* [Exercise]: Can you copy every one of the rows below word for word, without changing anything?
-- START Material provided --
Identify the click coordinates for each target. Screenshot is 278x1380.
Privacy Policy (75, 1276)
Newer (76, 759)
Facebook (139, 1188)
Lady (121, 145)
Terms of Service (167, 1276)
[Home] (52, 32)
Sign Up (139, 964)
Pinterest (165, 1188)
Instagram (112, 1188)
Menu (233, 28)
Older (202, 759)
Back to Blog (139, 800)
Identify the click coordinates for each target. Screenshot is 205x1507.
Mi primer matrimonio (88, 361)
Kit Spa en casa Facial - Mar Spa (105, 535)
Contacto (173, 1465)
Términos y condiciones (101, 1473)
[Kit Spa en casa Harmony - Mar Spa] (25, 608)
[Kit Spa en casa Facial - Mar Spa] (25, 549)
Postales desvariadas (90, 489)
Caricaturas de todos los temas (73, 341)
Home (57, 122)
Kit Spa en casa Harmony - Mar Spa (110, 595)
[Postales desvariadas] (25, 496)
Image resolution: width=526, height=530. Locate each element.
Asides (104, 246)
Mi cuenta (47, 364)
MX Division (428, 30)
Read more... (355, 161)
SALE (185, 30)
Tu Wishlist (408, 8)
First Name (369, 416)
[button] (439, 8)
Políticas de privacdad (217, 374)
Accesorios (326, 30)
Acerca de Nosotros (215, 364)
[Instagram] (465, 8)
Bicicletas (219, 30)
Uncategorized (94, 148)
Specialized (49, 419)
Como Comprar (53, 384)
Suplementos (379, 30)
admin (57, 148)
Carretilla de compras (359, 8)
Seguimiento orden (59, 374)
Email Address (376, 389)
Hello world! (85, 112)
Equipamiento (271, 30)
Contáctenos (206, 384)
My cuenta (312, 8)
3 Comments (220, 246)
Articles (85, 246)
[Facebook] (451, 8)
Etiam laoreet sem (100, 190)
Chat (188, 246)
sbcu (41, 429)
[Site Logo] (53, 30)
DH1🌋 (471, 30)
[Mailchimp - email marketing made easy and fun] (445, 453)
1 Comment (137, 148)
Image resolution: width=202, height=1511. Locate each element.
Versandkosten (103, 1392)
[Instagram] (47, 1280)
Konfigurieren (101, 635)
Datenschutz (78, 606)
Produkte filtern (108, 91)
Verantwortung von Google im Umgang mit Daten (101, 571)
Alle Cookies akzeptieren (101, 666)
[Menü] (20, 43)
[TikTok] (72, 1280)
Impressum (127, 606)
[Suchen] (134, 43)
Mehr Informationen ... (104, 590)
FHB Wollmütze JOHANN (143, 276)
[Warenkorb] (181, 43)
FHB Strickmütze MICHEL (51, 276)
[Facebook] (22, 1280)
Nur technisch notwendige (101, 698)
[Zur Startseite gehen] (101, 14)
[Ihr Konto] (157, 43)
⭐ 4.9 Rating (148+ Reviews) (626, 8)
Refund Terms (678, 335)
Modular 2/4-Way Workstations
-- END Material provided --
* [Output for this exercise]:
Identify the click coordinates for each target. Screenshot is 278x1380.
Privacy Policy (75, 1276)
Newer (76, 759)
Facebook (139, 1188)
Lady (121, 145)
Terms of Service (167, 1276)
[Home] (52, 32)
Sign Up (139, 964)
Pinterest (165, 1188)
Instagram (112, 1188)
Menu (233, 28)
Older (202, 759)
Back to Blog (139, 800)
Identify the click coordinates for each target. Screenshot is 205x1507.
Mi primer matrimonio (88, 361)
Kit Spa en casa Facial - Mar Spa (105, 535)
Contacto (173, 1465)
Términos y condiciones (101, 1473)
[Kit Spa en casa Harmony - Mar Spa] (25, 608)
[Kit Spa en casa Facial - Mar Spa] (25, 549)
Postales desvariadas (90, 489)
Caricaturas de todos los temas (73, 341)
Home (57, 122)
Kit Spa en casa Harmony - Mar Spa (110, 595)
[Postales desvariadas] (25, 496)
Image resolution: width=526, height=530. Locate each element.
Asides (104, 246)
Mi cuenta (47, 364)
MX Division (428, 30)
Read more... (355, 161)
SALE (185, 30)
Tu Wishlist (408, 8)
First Name (369, 416)
[button] (439, 8)
Políticas de privacdad (217, 374)
Accesorios (326, 30)
Acerca de Nosotros (215, 364)
[Instagram] (465, 8)
Bicicletas (219, 30)
Uncategorized (94, 148)
Specialized (49, 419)
Como Comprar (53, 384)
Suplementos (379, 30)
admin (57, 148)
Carretilla de compras (359, 8)
Seguimiento orden (59, 374)
Email Address (376, 389)
Hello world! (85, 112)
Equipamiento (271, 30)
Contáctenos (206, 384)
My cuenta (312, 8)
3 Comments (220, 246)
Articles (85, 246)
[Facebook] (451, 8)
Etiam laoreet sem (100, 190)
Chat (188, 246)
sbcu (41, 429)
[Site Logo] (53, 30)
DH1🌋 (471, 30)
[Mailchimp - email marketing made easy and fun] (445, 453)
1 Comment (137, 148)
Image resolution: width=202, height=1511. Locate each element.
Versandkosten (103, 1392)
[Instagram] (47, 1280)
Konfigurieren (101, 635)
Datenschutz (78, 606)
Produkte filtern (108, 91)
Verantwortung von Google im Umgang mit Daten (101, 571)
Alle Cookies akzeptieren (101, 666)
[Menü] (20, 43)
[TikTok] (72, 1280)
Impressum (127, 606)
[Suchen] (134, 43)
Mehr Informationen ... (104, 590)
FHB Wollmütze JOHANN (143, 276)
[Warenkorb] (181, 43)
FHB Strickmütze MICHEL (51, 276)
[Facebook] (22, 1280)
Nur technisch notwendige (101, 698)
[Zur Startseite gehen] (101, 14)
[Ihr Konto] (157, 43)
⭐ 4.9 Rating (148+ Reviews) (626, 8)
Refund Terms (678, 335)
Modular 2/4-Way Workstations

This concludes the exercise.